Task brief: When you write out the entries, keep every line exactly as it appears.

Data to use:

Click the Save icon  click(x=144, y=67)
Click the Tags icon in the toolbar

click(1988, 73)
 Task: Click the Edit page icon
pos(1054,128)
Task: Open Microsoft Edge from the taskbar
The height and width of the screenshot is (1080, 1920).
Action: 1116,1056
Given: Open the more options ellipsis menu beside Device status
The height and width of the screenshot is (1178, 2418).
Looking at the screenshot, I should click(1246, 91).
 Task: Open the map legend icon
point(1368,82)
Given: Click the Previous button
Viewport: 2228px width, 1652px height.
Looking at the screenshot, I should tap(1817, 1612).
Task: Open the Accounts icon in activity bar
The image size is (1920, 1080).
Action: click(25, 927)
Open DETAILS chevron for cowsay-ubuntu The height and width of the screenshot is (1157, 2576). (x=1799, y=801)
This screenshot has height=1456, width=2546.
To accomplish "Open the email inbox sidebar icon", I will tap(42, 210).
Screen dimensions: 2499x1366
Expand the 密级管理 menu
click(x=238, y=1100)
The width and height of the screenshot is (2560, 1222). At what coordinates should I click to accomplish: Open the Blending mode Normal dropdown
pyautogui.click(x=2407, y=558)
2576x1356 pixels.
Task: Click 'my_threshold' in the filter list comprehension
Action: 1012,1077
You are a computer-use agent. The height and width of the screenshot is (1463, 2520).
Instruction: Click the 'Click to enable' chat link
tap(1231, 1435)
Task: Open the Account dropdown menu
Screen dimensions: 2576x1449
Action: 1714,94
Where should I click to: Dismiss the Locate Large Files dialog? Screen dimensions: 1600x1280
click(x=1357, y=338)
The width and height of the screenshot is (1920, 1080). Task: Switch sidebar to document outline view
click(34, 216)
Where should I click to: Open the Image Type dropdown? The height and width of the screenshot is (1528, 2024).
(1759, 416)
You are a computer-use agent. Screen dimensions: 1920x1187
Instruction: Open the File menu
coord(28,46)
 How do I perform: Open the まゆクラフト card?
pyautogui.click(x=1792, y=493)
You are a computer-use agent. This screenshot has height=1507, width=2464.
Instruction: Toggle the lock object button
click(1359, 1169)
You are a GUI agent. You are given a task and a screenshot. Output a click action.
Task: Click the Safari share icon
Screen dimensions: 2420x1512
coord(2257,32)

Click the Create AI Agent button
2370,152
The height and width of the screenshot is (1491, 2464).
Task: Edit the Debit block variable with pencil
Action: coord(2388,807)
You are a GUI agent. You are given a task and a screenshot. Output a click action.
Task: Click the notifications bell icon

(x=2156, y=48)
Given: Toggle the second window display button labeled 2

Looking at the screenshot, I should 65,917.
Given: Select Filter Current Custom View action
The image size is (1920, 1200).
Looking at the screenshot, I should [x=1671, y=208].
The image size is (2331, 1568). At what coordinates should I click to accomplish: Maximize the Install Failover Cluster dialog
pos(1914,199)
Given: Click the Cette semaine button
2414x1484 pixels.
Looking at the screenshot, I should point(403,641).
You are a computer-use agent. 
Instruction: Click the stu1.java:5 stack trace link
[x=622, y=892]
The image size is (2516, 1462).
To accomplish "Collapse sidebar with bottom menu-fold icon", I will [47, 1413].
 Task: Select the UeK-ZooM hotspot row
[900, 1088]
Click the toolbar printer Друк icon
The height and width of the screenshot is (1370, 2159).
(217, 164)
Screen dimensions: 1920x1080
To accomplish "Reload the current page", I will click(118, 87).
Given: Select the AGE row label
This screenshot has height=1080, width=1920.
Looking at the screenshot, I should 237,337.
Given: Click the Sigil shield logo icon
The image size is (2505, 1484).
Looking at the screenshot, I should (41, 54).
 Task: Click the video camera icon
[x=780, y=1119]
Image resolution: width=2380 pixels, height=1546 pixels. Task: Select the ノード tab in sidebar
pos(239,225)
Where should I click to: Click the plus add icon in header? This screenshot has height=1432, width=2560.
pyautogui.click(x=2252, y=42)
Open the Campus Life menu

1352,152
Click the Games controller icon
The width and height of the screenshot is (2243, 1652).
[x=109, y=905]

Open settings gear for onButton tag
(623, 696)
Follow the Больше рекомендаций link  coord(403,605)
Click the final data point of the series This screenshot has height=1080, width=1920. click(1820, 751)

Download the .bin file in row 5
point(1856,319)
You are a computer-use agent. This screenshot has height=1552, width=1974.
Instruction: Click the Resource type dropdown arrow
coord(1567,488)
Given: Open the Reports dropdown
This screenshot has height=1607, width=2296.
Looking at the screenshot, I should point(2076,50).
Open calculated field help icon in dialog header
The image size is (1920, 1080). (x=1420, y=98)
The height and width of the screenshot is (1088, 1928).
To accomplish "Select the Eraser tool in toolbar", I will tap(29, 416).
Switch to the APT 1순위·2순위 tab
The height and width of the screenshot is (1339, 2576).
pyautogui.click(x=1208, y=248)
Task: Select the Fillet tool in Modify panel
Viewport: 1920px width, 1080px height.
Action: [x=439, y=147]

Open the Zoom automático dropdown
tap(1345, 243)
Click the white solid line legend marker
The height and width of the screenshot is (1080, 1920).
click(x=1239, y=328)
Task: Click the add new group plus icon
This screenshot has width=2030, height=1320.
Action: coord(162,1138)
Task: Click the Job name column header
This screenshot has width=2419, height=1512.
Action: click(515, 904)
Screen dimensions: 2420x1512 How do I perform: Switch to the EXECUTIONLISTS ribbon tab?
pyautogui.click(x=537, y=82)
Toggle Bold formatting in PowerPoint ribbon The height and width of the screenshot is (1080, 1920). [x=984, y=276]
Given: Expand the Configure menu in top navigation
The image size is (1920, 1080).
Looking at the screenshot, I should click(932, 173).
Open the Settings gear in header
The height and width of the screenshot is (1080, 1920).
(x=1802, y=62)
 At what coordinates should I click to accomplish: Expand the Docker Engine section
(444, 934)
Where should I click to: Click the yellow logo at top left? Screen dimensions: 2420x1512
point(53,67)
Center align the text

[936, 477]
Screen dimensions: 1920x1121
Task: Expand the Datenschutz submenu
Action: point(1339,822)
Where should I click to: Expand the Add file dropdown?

Written response:
Click the Save icon  click(x=144, y=67)
Click the Tags icon in the toolbar

click(1988, 73)
 Task: Click the Edit page icon
pos(1054,128)
Task: Open Microsoft Edge from the taskbar
The height and width of the screenshot is (1080, 1920).
Action: 1116,1056
Given: Open the more options ellipsis menu beside Device status
The height and width of the screenshot is (1178, 2418).
Looking at the screenshot, I should click(1246, 91).
 Task: Open the map legend icon
point(1368,82)
Given: Click the Previous button
Viewport: 2228px width, 1652px height.
Looking at the screenshot, I should tap(1817, 1612).
Task: Open the Accounts icon in activity bar
The image size is (1920, 1080).
Action: click(25, 927)
Open DETAILS chevron for cowsay-ubuntu The height and width of the screenshot is (1157, 2576). (x=1799, y=801)
This screenshot has height=1456, width=2546.
To accomplish "Open the email inbox sidebar icon", I will tap(42, 210).
Screen dimensions: 2499x1366
Expand the 密级管理 menu
click(x=238, y=1100)
The width and height of the screenshot is (2560, 1222). At what coordinates should I click to accomplish: Open the Blending mode Normal dropdown
pyautogui.click(x=2407, y=558)
2576x1356 pixels.
Task: Click 'my_threshold' in the filter list comprehension
Action: 1012,1077
You are a computer-use agent. The height and width of the screenshot is (1463, 2520).
Instruction: Click the 'Click to enable' chat link
tap(1231, 1435)
Task: Open the Account dropdown menu
Screen dimensions: 2576x1449
Action: 1714,94
Where should I click to: Dismiss the Locate Large Files dialog? Screen dimensions: 1600x1280
click(x=1357, y=338)
The width and height of the screenshot is (1920, 1080). Task: Switch sidebar to document outline view
click(34, 216)
Where should I click to: Open the Image Type dropdown? The height and width of the screenshot is (1528, 2024).
(1759, 416)
You are a computer-use agent. Screen dimensions: 1920x1187
Instruction: Open the File menu
coord(28,46)
 How do I perform: Open the まゆクラフト card?
pyautogui.click(x=1792, y=493)
You are a computer-use agent. This screenshot has height=1507, width=2464.
Instruction: Toggle the lock object button
click(1359, 1169)
You are a GUI agent. You are given a task and a screenshot. Output a click action.
Task: Click the Safari share icon
Screen dimensions: 2420x1512
coord(2257,32)

Click the Create AI Agent button
2370,152
The height and width of the screenshot is (1491, 2464).
Task: Edit the Debit block variable with pencil
Action: coord(2388,807)
You are a GUI agent. You are given a task and a screenshot. Output a click action.
Task: Click the notifications bell icon

(x=2156, y=48)
Given: Toggle the second window display button labeled 2

Looking at the screenshot, I should 65,917.
Given: Select Filter Current Custom View action
The image size is (1920, 1200).
Looking at the screenshot, I should [x=1671, y=208].
The image size is (2331, 1568). At what coordinates should I click to accomplish: Maximize the Install Failover Cluster dialog
pos(1914,199)
Given: Click the Cette semaine button
2414x1484 pixels.
Looking at the screenshot, I should point(403,641).
You are a computer-use agent. 
Instruction: Click the stu1.java:5 stack trace link
[x=622, y=892]
The image size is (2516, 1462).
To accomplish "Collapse sidebar with bottom menu-fold icon", I will [47, 1413].
 Task: Select the UeK-ZooM hotspot row
[900, 1088]
Click the toolbar printer Друк icon
The height and width of the screenshot is (1370, 2159).
(217, 164)
Screen dimensions: 1920x1080
To accomplish "Reload the current page", I will click(118, 87).
Given: Select the AGE row label
This screenshot has height=1080, width=1920.
Looking at the screenshot, I should 237,337.
Given: Click the Sigil shield logo icon
The image size is (2505, 1484).
Looking at the screenshot, I should (41, 54).
 Task: Click the video camera icon
[x=780, y=1119]
Image resolution: width=2380 pixels, height=1546 pixels. Task: Select the ノード tab in sidebar
pos(239,225)
Where should I click to: Click the plus add icon in header? This screenshot has height=1432, width=2560.
pyautogui.click(x=2252, y=42)
Open the Campus Life menu

1352,152
Click the Games controller icon
The width and height of the screenshot is (2243, 1652).
[x=109, y=905]

Open settings gear for onButton tag
(623, 696)
Follow the Больше рекомендаций link  coord(403,605)
Click the final data point of the series This screenshot has height=1080, width=1920. click(1820, 751)

Download the .bin file in row 5
point(1856,319)
You are a computer-use agent. This screenshot has height=1552, width=1974.
Instruction: Click the Resource type dropdown arrow
coord(1567,488)
Given: Open the Reports dropdown
This screenshot has height=1607, width=2296.
Looking at the screenshot, I should point(2076,50).
Open calculated field help icon in dialog header
The image size is (1920, 1080). (x=1420, y=98)
The height and width of the screenshot is (1088, 1928).
To accomplish "Select the Eraser tool in toolbar", I will tap(29, 416).
Switch to the APT 1순위·2순위 tab
The height and width of the screenshot is (1339, 2576).
pyautogui.click(x=1208, y=248)
Task: Select the Fillet tool in Modify panel
Viewport: 1920px width, 1080px height.
Action: [x=439, y=147]

Open the Zoom automático dropdown
tap(1345, 243)
Click the white solid line legend marker
The height and width of the screenshot is (1080, 1920).
click(x=1239, y=328)
Task: Click the add new group plus icon
This screenshot has width=2030, height=1320.
Action: coord(162,1138)
Task: Click the Job name column header
This screenshot has width=2419, height=1512.
Action: click(515, 904)
Screen dimensions: 2420x1512 How do I perform: Switch to the EXECUTIONLISTS ribbon tab?
pyautogui.click(x=537, y=82)
Toggle Bold formatting in PowerPoint ribbon The height and width of the screenshot is (1080, 1920). [x=984, y=276]
Given: Expand the Configure menu in top navigation
The image size is (1920, 1080).
Looking at the screenshot, I should click(932, 173).
Open the Settings gear in header
The height and width of the screenshot is (1080, 1920).
(x=1802, y=62)
 At what coordinates should I click to accomplish: Expand the Docker Engine section
(444, 934)
Where should I click to: Click the yellow logo at top left? Screen dimensions: 2420x1512
point(53,67)
Center align the text

[936, 477]
Screen dimensions: 1920x1121
Task: Expand the Datenschutz submenu
Action: point(1339,822)
Where should I click to: Expand the Add file dropdown?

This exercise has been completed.